— Extrait du document —
***

La commission des Affaires étrangères de l’Assemblée s’apprête à publier un rapport très sévère sur la politique africaine de François Hollande. “L’Obs” l’a lu.
Violente polémique sur la Françafrique. Au terme d’un an de travail et de nombreuses auditions, la commission des Affaires étrangères de l’Assemblée nationale s’apprête à publier un rapport critiquant très vertement la politique de la France en Afrique.
Ce rapport est tellement virulent que la présidente socialiste de la commission des Affaires étrangères, Elisabeth Guigou, a tenu à s’en démarquer publiquement. Dans un communiqué, elle a jugé ce texte “d’une tonalité trop pessimiste”. Tout en disant partager bon nombre de constats du texte, adopté à l’issue d’un très long et vif débat, l’ancienne garde des Sceaux a estimé que :
La commission des Affaires étrangères devrait avoir, à propos de la vie démocratique des Etats africains, un discours sans complaisance, mais mesuré.”
Reprenant les paroles d’un chercheur auditionné par la commission, le rapport qualifiait notamment le président camerounais Paul Biya “d’illégitime”. Philippe Baumel, le député socialiste et rapporteur de la commission, assure ne pas avoir été “censuré” mais avoir du apporter “des précisions” à son texte qui, selon lui, “bouscule les idées reçues, l’afroptimisme en vogue à Paris ces dernières années”.
Le Drian, “ministre de l’Afrique”
Ce sont les critiques de fond de l’action française qui ont fait monter la température. Pour résumer, les rapporteurs estiment que l’aide au développement de la France en Afrique subsaharienne est à la fois insuffisante et inefficace, ce qui mène à des crises, à l’effondrement des Etats, puis à l’intervention de l’armée française.
Lors d’une session de cette commission, le président UMP de cette mission d’information, Jean-Claude Guibal et son rapporteur socialiste, Philippe Baumel, auraient notamment qualifié le ministre français de la Défense, Jean-Yves Le Drian de véritable “ministre de l’Afrique” qui marginalise son homologue des Affaires étrangères, Laurent Fabius. Critiquant “la militarisation” de l’action française, ces députés estiment que les interventions de l’armée française tendent à se substituer à une politique de développement.
Philippe Baumel, le rédacteur du rapport, explique : Même si elles sont nécessaires, on ne peut se satisfaire des interventions militaires qui, de plus, nous ont coûté l’an dernier près d’un milliard d’euros. Ces interventions réagissent aux crises, elles n’agissent pas sur le mal développement.”

***

(Données stockées)
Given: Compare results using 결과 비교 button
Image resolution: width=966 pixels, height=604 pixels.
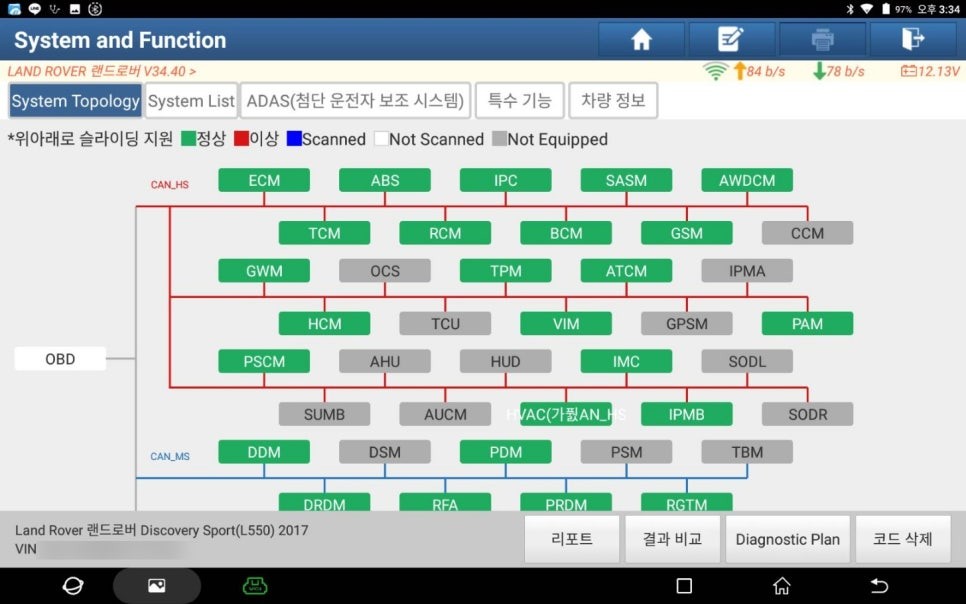Looking at the screenshot, I should (672, 539).
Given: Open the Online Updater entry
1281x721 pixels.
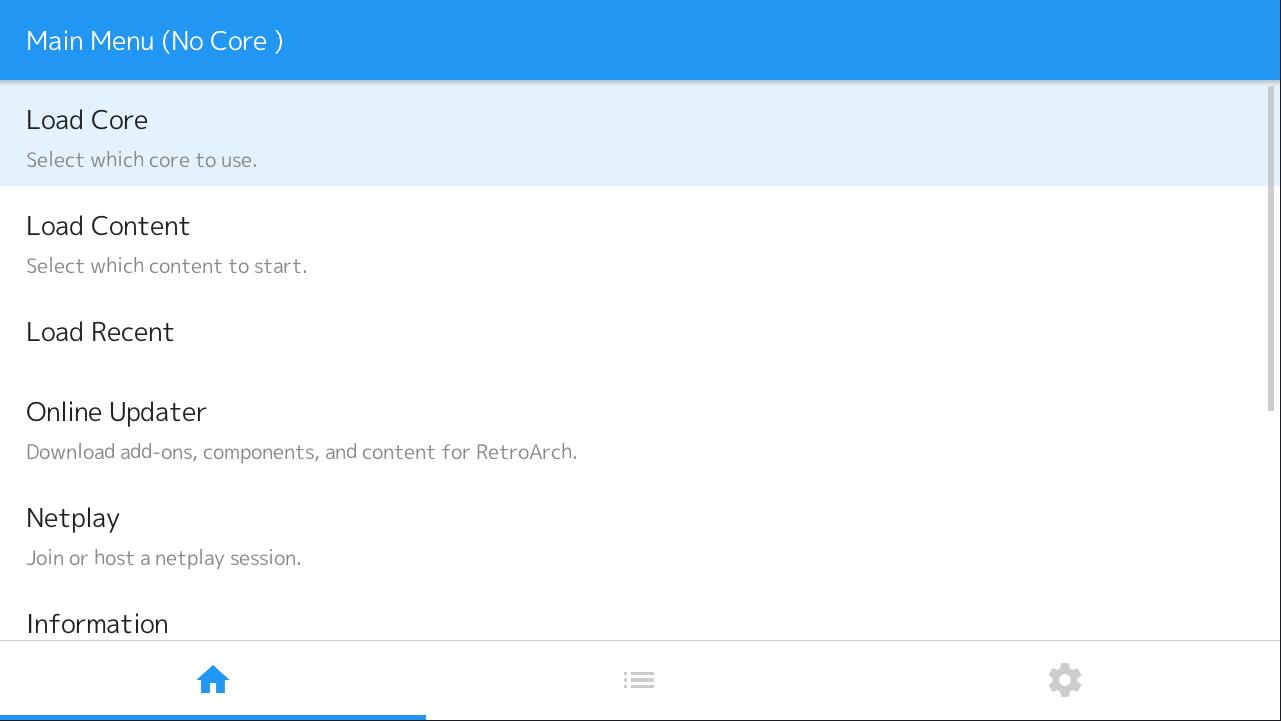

***

— Consignes —
(a) Selon l'article sur la politique africaine de la France, pourquoi Philippe Baumel estime-t-il qu'on ne peut pas se satisfaire des interventions militaires ?
(b) Dans l'article sur la politique africaine de la France, quel qualificatif le rapport appliquait-il au président camerounais Paul Biya ?

— Corrigés —
(a) Il estime que ces interventions réagissent aux crises sans agir sur le mal développement. Il souligne aussi qu'elles ont coûté près d'un milliard d'euros l'an dernier.

(b) Le rapport le qualifiait d'« illégitime ».